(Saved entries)
_ _ _ _

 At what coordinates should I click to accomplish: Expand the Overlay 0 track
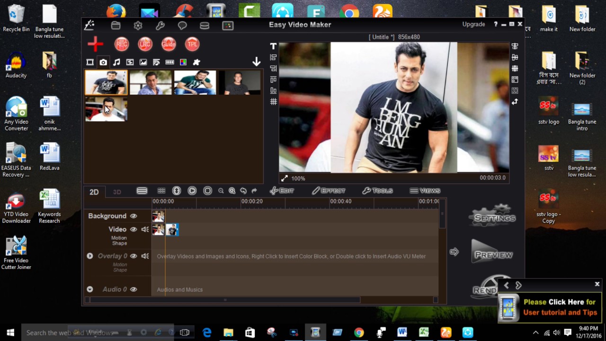(89, 256)
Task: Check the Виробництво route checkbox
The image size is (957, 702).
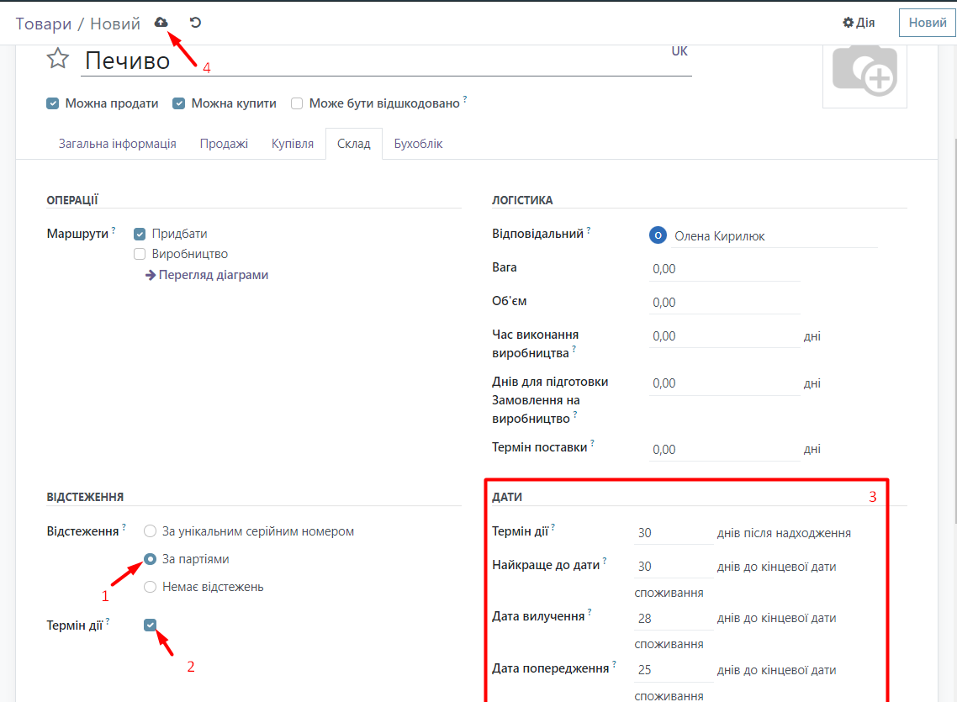Action: [x=140, y=254]
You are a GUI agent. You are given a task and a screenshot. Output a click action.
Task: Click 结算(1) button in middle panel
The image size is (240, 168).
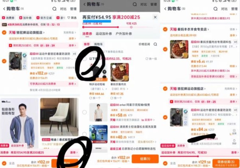click(x=145, y=159)
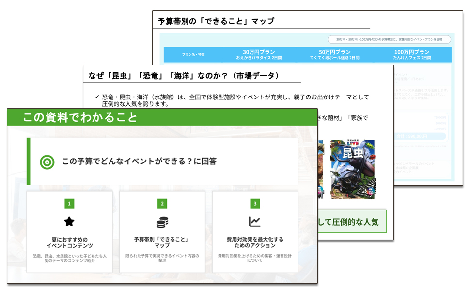Screen dimensions: 470x291
Task: Select the 30万円プラン column header
Action: pyautogui.click(x=259, y=55)
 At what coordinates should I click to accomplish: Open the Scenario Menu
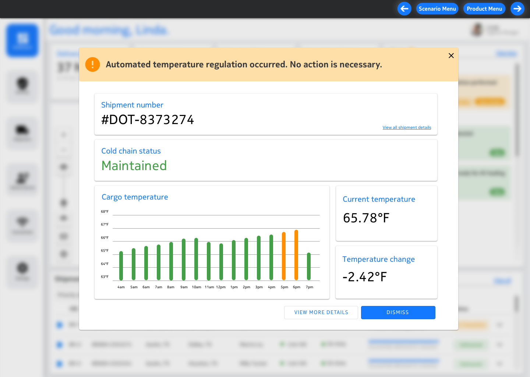tap(437, 9)
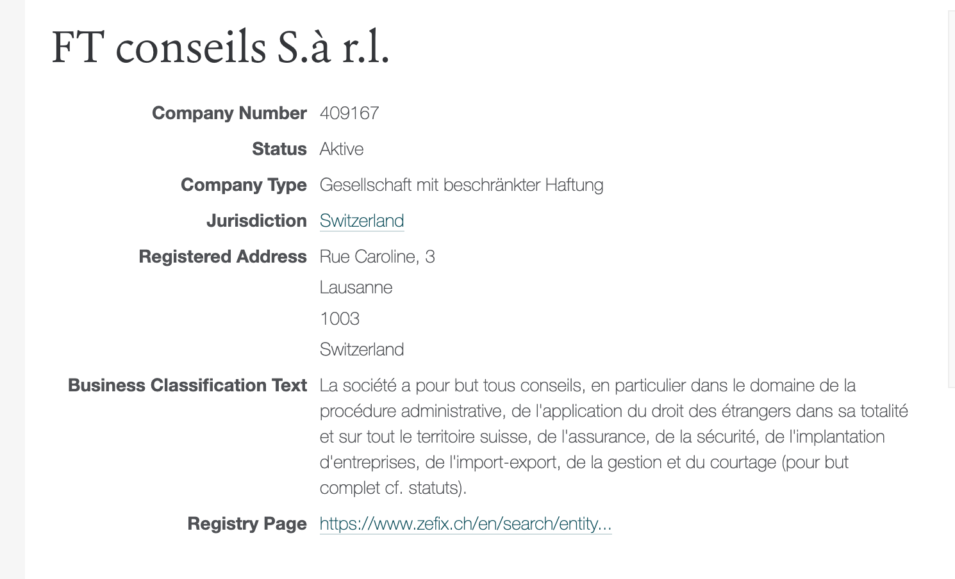
Task: Click the Gesellschaft mit beschränkter Haftung text
Action: (x=461, y=185)
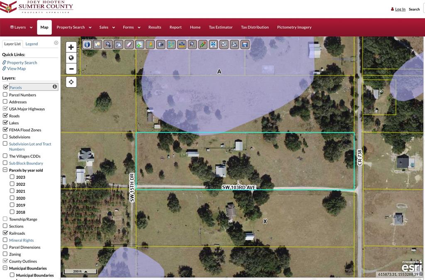Viewport: 425px width, 280px height.
Task: Open the Tax Estimator menu item
Action: (220, 27)
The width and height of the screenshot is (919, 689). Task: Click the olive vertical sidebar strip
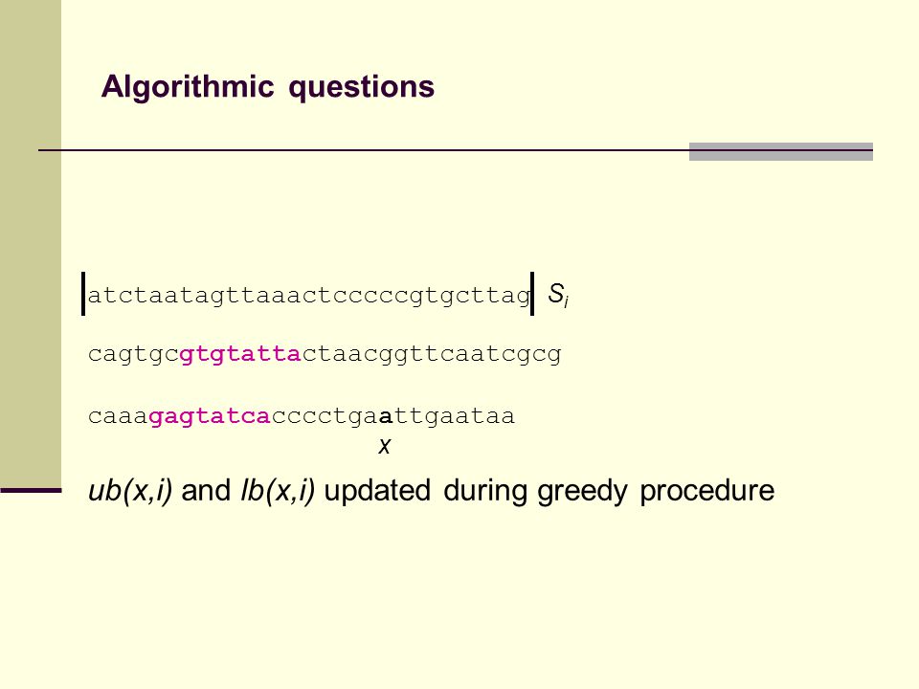pyautogui.click(x=31, y=243)
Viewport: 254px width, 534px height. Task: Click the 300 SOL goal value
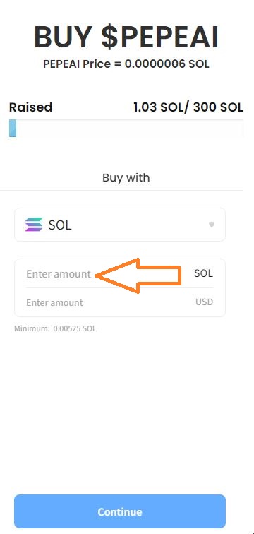218,107
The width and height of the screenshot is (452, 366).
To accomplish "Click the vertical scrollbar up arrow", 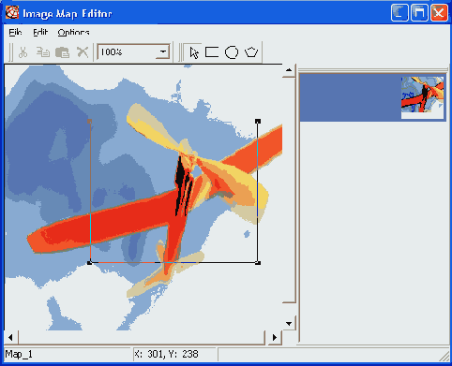I will click(289, 70).
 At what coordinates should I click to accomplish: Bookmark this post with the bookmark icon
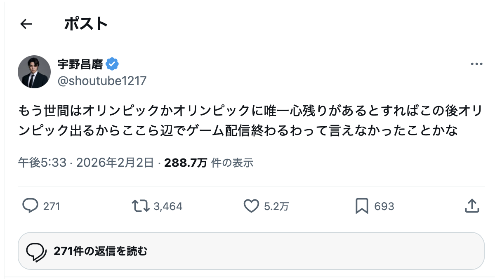(361, 206)
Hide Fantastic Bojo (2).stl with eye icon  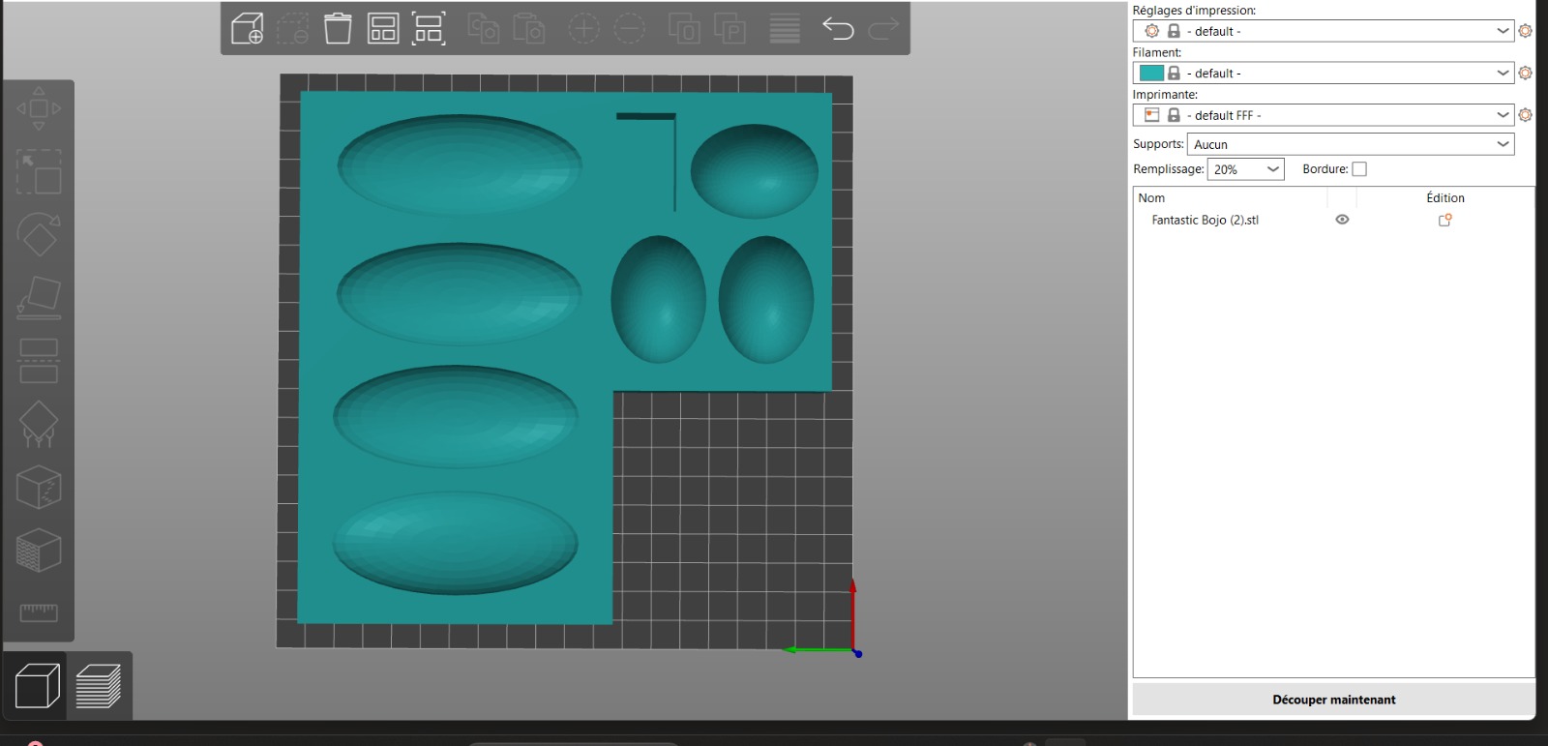[1342, 220]
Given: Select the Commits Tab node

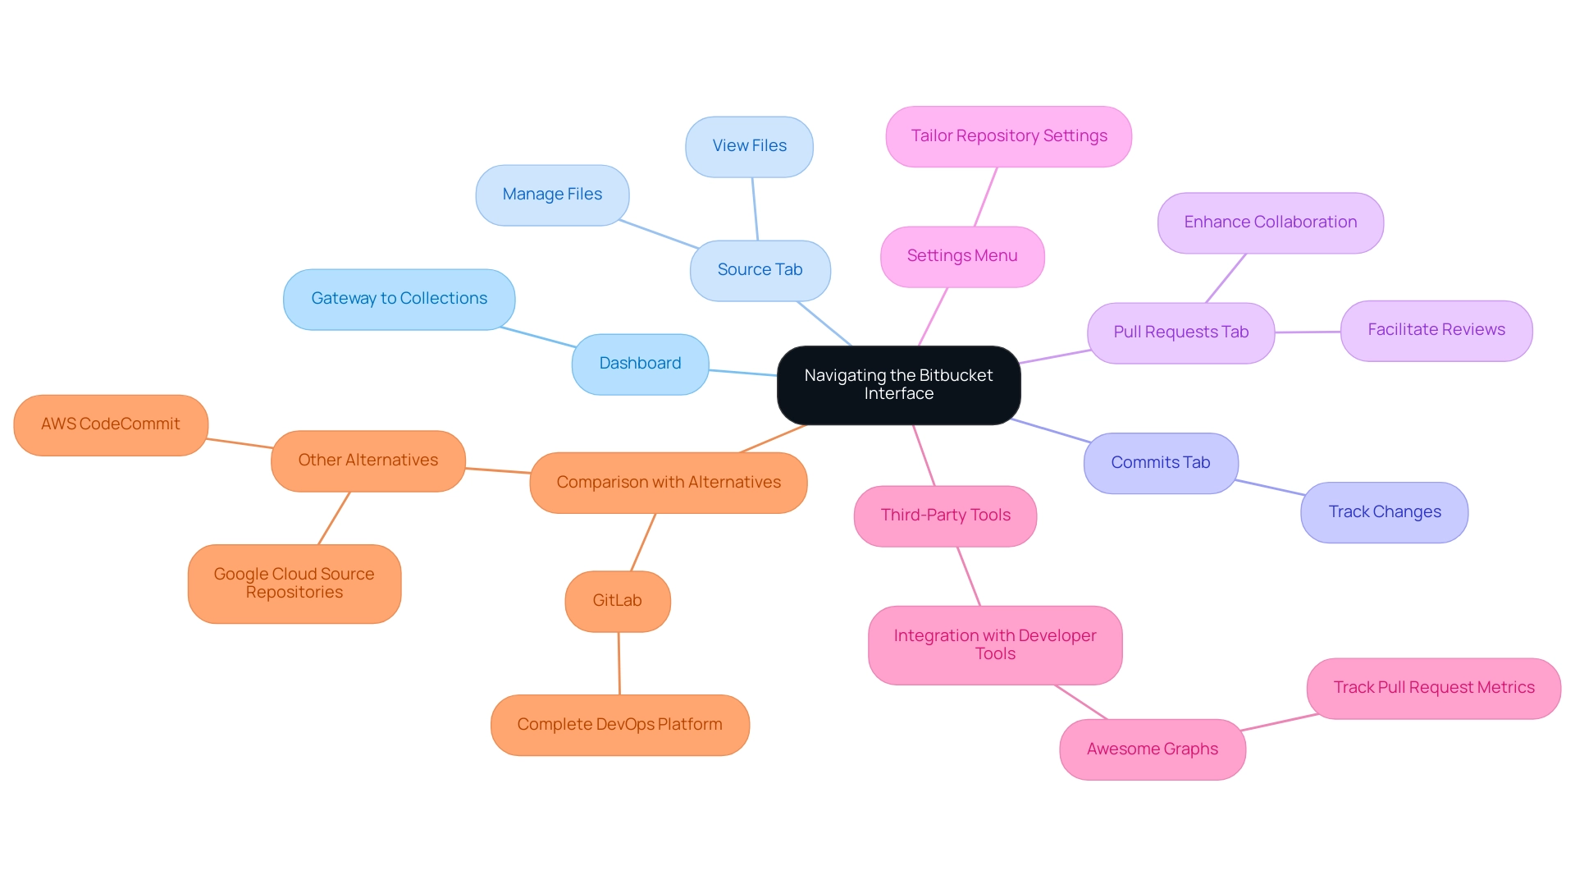Looking at the screenshot, I should click(1158, 461).
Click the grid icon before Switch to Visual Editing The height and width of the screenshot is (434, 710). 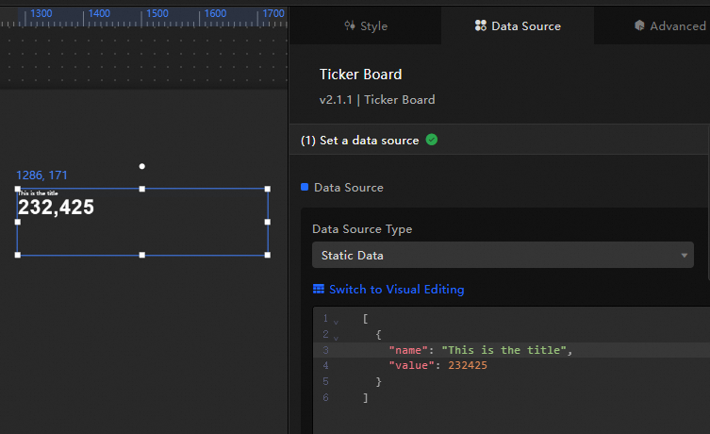[x=319, y=290]
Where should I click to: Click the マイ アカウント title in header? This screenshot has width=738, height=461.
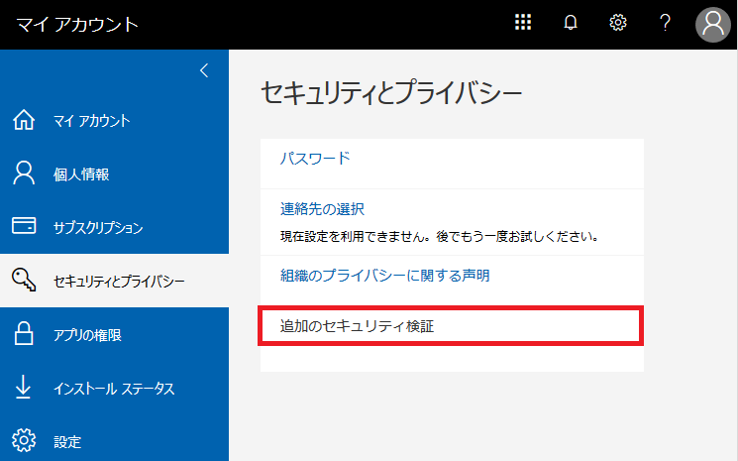click(x=76, y=24)
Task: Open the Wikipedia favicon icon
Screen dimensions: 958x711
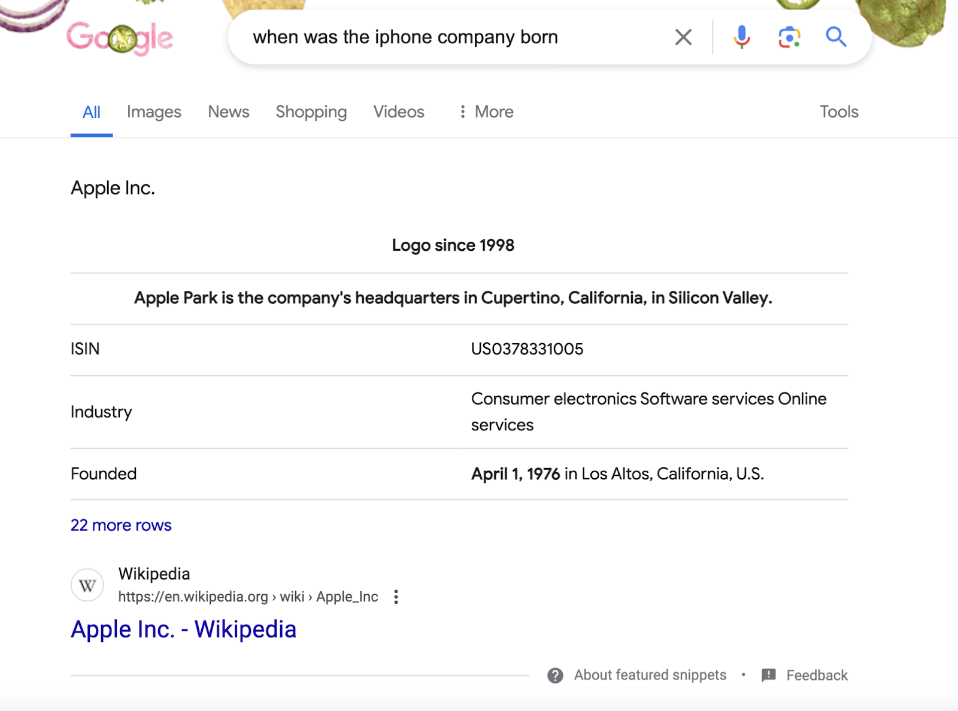Action: tap(87, 585)
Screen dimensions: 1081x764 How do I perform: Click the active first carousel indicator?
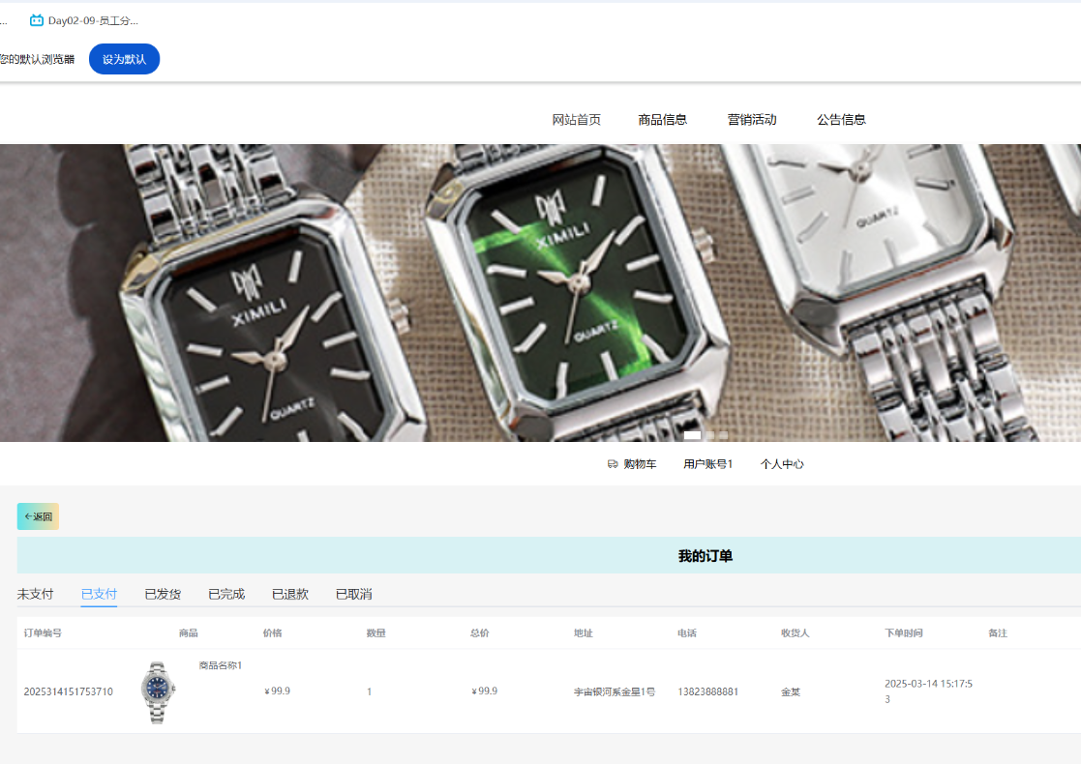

_ _ _ _

Transcribe nothing but the lines from the one containing "Task: Open the Wikipedia favicon icon" through the final line of the records, exactly as written and without pictures.

Task: Open the Wikipedia favicon icon
Screen dimensions: 958x711
Action: tap(87, 585)
Screen dimensions: 1081x764 How do I perform: Click the active first carousel indicator?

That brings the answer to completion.